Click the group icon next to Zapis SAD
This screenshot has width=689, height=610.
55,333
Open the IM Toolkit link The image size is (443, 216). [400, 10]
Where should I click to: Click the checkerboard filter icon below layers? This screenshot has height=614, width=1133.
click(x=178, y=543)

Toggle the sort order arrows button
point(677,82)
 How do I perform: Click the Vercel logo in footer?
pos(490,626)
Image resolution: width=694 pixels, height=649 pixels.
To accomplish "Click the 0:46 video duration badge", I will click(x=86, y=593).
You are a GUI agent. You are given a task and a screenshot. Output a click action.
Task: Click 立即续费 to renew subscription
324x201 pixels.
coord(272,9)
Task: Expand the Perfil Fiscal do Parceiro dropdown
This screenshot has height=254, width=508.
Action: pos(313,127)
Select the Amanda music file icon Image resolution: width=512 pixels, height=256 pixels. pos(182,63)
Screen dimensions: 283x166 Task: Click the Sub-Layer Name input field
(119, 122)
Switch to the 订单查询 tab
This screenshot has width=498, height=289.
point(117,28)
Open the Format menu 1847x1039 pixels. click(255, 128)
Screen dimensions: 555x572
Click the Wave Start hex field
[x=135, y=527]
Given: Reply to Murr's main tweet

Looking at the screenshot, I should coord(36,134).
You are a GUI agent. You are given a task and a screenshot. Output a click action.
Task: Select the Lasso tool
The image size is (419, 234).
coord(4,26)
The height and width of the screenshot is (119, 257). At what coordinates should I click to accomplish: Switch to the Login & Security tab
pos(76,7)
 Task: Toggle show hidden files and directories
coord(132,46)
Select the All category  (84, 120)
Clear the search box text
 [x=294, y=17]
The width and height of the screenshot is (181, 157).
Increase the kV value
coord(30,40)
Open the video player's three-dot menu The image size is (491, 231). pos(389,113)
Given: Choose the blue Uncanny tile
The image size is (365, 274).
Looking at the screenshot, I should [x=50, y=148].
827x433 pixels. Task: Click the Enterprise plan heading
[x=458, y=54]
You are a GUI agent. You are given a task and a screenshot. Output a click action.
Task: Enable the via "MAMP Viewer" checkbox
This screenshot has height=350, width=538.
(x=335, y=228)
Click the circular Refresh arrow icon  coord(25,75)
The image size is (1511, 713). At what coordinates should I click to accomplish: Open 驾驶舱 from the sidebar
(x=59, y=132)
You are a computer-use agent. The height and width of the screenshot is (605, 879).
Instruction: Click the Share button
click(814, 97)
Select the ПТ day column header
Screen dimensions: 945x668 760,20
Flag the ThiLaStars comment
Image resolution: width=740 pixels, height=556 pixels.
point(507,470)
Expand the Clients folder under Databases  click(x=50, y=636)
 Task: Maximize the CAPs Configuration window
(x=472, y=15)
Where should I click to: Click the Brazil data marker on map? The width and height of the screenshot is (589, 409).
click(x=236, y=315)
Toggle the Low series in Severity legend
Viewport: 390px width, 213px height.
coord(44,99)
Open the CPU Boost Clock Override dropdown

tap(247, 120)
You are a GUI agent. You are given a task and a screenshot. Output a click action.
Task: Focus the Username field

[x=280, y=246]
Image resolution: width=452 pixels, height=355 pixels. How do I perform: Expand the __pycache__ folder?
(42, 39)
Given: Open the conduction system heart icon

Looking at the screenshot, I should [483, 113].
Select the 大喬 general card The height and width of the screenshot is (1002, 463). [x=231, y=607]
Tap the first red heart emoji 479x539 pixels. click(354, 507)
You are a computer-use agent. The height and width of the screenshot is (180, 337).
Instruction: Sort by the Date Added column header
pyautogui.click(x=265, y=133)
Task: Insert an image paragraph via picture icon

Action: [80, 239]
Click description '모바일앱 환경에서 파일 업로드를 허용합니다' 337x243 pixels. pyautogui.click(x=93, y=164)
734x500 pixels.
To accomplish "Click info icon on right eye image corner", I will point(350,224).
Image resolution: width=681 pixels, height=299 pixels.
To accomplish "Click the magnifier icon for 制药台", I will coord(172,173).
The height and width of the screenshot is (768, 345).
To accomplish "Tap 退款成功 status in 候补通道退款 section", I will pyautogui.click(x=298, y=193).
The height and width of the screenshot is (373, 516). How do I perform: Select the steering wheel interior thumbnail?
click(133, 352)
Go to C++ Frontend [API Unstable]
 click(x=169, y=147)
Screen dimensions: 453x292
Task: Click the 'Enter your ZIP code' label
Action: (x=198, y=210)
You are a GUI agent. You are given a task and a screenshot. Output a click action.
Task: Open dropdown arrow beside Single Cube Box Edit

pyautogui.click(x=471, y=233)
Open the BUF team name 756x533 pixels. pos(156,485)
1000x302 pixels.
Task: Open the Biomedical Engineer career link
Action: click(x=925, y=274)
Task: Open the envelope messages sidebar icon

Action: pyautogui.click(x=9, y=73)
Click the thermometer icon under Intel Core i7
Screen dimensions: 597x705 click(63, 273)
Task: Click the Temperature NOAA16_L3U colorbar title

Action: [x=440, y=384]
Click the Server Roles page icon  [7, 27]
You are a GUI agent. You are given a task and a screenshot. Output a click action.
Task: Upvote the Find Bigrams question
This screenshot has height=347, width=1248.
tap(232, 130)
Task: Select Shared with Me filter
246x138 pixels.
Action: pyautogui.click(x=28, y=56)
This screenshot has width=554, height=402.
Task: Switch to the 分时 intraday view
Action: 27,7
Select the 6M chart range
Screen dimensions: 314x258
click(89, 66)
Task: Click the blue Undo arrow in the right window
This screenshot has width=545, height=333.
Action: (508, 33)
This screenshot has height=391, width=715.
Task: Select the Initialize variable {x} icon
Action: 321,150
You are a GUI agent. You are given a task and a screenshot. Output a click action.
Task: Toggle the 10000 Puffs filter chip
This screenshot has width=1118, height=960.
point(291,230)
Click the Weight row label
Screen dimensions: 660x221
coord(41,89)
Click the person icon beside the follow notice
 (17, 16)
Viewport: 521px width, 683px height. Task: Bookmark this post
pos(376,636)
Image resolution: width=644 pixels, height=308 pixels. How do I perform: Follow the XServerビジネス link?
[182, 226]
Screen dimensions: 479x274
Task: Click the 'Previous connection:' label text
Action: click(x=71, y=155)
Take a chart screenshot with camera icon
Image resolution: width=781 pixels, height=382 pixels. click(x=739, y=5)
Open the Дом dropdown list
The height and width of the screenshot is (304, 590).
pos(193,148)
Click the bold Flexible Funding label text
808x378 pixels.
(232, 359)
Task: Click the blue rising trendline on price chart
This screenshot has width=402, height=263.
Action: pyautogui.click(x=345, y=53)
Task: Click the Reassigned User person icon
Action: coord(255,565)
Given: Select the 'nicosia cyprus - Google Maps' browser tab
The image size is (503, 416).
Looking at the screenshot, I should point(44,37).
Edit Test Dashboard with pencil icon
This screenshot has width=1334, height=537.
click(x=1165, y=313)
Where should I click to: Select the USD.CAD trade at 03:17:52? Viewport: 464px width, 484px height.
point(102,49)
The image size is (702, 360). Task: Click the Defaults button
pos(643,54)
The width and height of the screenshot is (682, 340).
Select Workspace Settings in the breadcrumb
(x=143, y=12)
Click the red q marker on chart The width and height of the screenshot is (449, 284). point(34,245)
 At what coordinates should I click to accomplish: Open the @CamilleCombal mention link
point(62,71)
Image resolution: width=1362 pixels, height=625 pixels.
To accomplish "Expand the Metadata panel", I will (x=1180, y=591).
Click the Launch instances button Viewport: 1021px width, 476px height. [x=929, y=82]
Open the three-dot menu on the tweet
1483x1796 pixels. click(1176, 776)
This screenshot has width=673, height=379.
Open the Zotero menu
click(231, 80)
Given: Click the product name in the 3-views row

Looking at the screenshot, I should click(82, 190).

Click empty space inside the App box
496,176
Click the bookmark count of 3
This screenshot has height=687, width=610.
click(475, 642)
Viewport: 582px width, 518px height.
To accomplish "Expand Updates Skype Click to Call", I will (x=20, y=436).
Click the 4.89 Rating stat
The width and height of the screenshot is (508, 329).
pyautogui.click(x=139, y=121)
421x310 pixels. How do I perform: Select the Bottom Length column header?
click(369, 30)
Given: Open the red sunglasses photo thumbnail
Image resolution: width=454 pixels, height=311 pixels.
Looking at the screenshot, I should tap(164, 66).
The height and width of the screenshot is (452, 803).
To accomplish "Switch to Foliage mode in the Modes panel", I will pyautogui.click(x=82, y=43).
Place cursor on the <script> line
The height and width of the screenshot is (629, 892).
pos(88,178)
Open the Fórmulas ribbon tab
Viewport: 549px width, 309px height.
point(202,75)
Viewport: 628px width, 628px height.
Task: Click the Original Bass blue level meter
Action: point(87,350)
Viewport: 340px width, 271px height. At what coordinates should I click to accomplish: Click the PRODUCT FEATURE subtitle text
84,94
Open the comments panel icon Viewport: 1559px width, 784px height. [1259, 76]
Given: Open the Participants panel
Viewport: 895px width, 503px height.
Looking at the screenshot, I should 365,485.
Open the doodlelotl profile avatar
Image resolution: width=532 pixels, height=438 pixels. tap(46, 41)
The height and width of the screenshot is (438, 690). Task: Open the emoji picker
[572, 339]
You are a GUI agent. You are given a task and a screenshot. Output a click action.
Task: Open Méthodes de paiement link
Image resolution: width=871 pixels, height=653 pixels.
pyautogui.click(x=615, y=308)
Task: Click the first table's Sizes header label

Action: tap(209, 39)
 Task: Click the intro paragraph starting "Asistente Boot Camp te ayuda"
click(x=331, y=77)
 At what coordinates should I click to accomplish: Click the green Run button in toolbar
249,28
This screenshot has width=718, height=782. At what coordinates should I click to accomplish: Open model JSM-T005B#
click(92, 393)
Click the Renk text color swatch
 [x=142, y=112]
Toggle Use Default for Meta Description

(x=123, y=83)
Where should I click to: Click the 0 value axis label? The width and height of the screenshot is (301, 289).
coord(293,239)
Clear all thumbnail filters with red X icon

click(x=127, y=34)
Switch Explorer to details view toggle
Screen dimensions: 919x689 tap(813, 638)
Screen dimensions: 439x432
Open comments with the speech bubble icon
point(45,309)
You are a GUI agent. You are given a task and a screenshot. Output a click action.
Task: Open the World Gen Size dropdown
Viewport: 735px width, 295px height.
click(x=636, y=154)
.....
Exactly the lines from the one containing "Open the comments" through the last line of the records are to be transcribed, both endpoints included.

◆ Answer ◆
Open the comments panel icon Viewport: 1559px width, 784px height. [1259, 76]
Given: Open the Participants panel
Viewport: 895px width, 503px height.
Looking at the screenshot, I should 365,485.
Open the doodlelotl profile avatar
Image resolution: width=532 pixels, height=438 pixels. tap(46, 41)
The height and width of the screenshot is (438, 690). Task: Open the emoji picker
[572, 339]
You are a GUI agent. You are given a task and a screenshot. Output a click action.
Task: Open Méthodes de paiement link
Image resolution: width=871 pixels, height=653 pixels.
pyautogui.click(x=615, y=308)
Task: Click the first table's Sizes header label

Action: tap(209, 39)
 Task: Click the intro paragraph starting "Asistente Boot Camp te ayuda"
click(x=331, y=77)
 At what coordinates should I click to accomplish: Click the green Run button in toolbar
249,28
This screenshot has width=718, height=782. At what coordinates should I click to accomplish: Open model JSM-T005B#
click(92, 393)
Click the Renk text color swatch
 [x=142, y=112]
Toggle Use Default for Meta Description

(x=123, y=83)
Where should I click to: Click the 0 value axis label? The width and height of the screenshot is (301, 289).
coord(293,239)
Clear all thumbnail filters with red X icon

click(x=127, y=34)
Switch Explorer to details view toggle
Screen dimensions: 919x689 tap(813, 638)
Screen dimensions: 439x432
Open comments with the speech bubble icon
point(45,309)
You are a GUI agent. You are given a task and a screenshot. Output a click action.
Task: Open the World Gen Size dropdown
Viewport: 735px width, 295px height.
click(x=636, y=154)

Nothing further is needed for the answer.